日本からは羽生とも仲のいい同期2人も出場し、田中刑事が3位に。9位の日野に対し、羽生は「もっとこいやって思っています(笑い)」

「非常にあたたかい空気の中で滑ることができました。(田中刑事の3位に)心からうれしいです。ただ日野選手、もっと来いや! と思います」

 11月26日、北海道で行われたNHK杯のフリーの演技を終えて、このように話した羽生結弦。ともに戦った同期の2人に“絶対王者”として、ちょっぴり口撃的(!?)なエールを送ったのだった─。

 今回も大台の300点超えをマークし、2位のネイサン・チェンに30点以上の差をつけての圧勝だった。

前回のカナダ大会のSPでは白い衣装を着ていましたが、今回は全身が淡い紫色で統一。まさかの衣装変更に、リンクに入って上着を脱いだときは観客から“わぁー”っと、どよめきが起こりました。

 本人は“イメージチェンジのため”と話していましたが、前回のカナダ大会でパトリック・チャンに追いつけなかったのが、よほど悔しかったのでしょう」(スポーツ紙記者)

 今シーズンのゆづクンといえば、4月に『左足リスフラン関節じん帯損傷』を患い、約2か月も練習ができない時期があった。所属先の城田憲子ANA監督はシーズン前に受けた雑誌のインタビューで、

《今季は休んでよいという気持ちで構えています。彼にこれ以上苦しんでほしくはありません》(『フィギュアスケート日本代表2016メモリアル』より)
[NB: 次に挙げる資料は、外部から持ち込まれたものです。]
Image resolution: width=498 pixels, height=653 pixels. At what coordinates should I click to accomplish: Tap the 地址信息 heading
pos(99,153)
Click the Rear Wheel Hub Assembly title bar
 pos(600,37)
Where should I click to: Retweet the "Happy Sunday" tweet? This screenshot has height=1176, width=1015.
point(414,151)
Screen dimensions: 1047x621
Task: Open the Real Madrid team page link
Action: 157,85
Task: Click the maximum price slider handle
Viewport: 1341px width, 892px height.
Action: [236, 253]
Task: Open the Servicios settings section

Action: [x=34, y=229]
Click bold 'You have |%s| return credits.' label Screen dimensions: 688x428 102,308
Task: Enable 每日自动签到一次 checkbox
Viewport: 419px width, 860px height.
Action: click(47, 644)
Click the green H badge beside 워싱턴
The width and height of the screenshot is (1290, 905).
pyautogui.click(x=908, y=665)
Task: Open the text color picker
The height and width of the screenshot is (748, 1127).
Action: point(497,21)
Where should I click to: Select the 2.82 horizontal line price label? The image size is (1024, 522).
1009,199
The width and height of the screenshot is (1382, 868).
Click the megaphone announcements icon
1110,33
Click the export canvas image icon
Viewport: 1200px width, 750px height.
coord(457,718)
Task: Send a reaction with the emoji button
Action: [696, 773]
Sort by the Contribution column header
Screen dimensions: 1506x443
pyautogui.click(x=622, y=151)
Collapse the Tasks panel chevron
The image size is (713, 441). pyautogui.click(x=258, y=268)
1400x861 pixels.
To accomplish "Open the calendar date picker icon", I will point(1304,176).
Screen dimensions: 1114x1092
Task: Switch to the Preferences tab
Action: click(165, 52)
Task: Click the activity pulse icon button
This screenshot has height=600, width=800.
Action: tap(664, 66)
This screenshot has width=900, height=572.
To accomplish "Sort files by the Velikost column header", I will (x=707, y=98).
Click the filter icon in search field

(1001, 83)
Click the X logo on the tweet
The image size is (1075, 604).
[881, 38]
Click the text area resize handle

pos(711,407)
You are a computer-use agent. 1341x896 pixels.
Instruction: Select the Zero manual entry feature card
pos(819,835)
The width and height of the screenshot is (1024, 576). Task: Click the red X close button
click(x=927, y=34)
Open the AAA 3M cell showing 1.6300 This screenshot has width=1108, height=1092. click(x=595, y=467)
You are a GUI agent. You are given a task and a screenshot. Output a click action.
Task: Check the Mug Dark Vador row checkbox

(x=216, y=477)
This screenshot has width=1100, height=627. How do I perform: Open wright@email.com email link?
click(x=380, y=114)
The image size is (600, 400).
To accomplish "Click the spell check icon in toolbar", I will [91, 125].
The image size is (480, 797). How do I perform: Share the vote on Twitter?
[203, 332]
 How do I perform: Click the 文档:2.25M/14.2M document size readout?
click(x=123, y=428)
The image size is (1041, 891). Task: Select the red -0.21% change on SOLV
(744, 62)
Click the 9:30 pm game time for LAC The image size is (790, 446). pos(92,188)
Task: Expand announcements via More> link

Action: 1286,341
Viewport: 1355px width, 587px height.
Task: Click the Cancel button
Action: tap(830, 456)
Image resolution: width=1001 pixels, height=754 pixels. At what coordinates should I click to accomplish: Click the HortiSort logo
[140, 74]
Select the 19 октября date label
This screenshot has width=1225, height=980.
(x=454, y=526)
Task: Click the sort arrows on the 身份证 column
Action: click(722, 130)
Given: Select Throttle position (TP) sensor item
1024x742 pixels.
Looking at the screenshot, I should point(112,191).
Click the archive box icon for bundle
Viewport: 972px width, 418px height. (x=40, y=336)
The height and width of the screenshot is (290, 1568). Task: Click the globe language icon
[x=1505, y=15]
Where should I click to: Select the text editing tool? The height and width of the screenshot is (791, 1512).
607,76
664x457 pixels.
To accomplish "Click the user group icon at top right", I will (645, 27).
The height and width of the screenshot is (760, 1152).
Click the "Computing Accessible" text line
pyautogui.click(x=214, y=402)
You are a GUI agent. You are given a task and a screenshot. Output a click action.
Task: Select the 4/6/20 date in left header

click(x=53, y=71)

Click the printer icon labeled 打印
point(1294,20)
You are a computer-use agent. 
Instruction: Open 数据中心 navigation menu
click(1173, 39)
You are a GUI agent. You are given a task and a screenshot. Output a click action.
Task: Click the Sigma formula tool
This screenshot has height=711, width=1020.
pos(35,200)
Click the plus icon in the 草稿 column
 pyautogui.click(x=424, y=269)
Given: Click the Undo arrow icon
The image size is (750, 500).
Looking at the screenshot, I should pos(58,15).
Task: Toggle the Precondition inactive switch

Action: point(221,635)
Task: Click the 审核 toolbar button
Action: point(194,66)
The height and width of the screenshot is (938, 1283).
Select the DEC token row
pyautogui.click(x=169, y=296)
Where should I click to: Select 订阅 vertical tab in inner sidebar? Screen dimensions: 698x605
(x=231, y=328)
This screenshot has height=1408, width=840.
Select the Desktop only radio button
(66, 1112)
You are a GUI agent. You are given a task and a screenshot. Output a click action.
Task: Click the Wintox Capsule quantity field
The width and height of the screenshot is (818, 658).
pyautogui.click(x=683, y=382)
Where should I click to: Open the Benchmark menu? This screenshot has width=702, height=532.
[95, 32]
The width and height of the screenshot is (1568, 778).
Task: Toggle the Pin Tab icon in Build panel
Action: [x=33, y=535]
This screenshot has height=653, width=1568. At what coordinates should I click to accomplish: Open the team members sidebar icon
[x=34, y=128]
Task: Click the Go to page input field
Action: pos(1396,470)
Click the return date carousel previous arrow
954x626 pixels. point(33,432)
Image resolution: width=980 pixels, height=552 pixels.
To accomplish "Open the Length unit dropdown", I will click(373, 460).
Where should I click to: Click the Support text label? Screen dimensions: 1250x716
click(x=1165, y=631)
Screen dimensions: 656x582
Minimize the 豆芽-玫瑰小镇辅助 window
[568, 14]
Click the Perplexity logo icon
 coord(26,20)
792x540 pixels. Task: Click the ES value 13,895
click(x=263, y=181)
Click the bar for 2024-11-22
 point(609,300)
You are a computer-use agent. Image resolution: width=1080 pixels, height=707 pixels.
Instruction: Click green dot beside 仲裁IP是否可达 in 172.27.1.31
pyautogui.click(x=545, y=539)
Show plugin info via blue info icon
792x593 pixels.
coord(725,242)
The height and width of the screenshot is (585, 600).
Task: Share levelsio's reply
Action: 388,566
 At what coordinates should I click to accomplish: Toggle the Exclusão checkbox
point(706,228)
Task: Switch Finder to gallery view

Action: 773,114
 と体調不安を口にしている。だが、今回のNHK杯直前には彼女は記者団に対して、

「調子はよくなっている」

 と、カナダ大会よりも確実に状態が上向いていることに自信をのぞかせていた。

「フリーは遠くのお客さんまで視線を移しながら演じられた」と余裕も

「今年から城田さんがチームの監督になったことは、羽生クンだけでなく彼のご家族にとっても精神的に大きな支えになっているんです。

 まだ彼が有名になる前は、連盟からのサポートは満足でなかった。それをウラで支えていたのが城田さんだった。そんな彼女が帯同しているからこそ、羽生クンは焦ることなくケガを克服できたのでしょう」(前出・スポーツ紙記者)

 信頼のおける監督の支えと日本というホームでの大声援。だが、ゆづクンが圧勝できたのは、それ以上の刺激があったからだという。

NHK杯では、珍しく羽生選手の同期である田中刑事選手と日野龍樹選手がそろったんです。彼らとは小学生クラスであるノービス大会から切磋琢磨してきた。

 田中選手は“今の自分がいるのも成長できているのも、やっぱり同期がいたから”とインタビューで答えているくらいですからね。

 羽生選手と日野選手は、それぞれノービスやジュニアで2回優勝に輝いています。田中選手は悔しい思いをしたと思いますが、同期がいたからこそつらい練習にも耐えられたはず。お互いを“ゆづ”“デカ”“フェイ”と呼び合ってますよ」(スケート連盟関係者)

 ちなみに、田中の“デカ”は、名前が刑事だから。日野の“フェイ”は、父親がロシア人というハーフで、ミドルネームのフョードルからきているそうだ。

 試合前の記者会見でも、同期のライバルと戦える喜びをゆづクンは爆発させている。

「NHK杯という由緒ある舞台で一緒に戦えるのは非常にうれしい。もちろんライバルだけど、敵とかライバルとかというよりも、同じ舞台で同期と一緒にスケートができることがうれしい」

SPでは新しい衣装に替えてイメージチェンジをはかった羽生

 '04年にはノービスBで羽生が優勝するも、'05年の同クラスでは、日野が優勝し、2位は羽生、3位が田中だった。'06年ノービスAでは、日野が優勝し、2位は田中、3位は羽生……。というように、1位〜3位を入れ替わりながら、互いを高めあってきた同期なのだ。

ダブルアクセルを跳ぶ時期や、トリプルアクセルを習得するのも、1人が新しいジャンプを披露すると、負けじとすぐに次の選手が練習を始め、最後にお尻に火がついた選手が必死で覚えるという感じ。3人だけは、アクセルジャンプの習得がほかの世代よりも早かったんです」(前出・スケート連盟関係者)

 試合後のインタビューでは同期と戦ったことについて、「純粋に楽しかった!」と満面の笑みで答えていたゆづクン。3人の“同期の絆”があれば、どんなつらいことでも乗り越えられる力になるはず。だから、彼は“絶対王者”でい続けられるのだ─。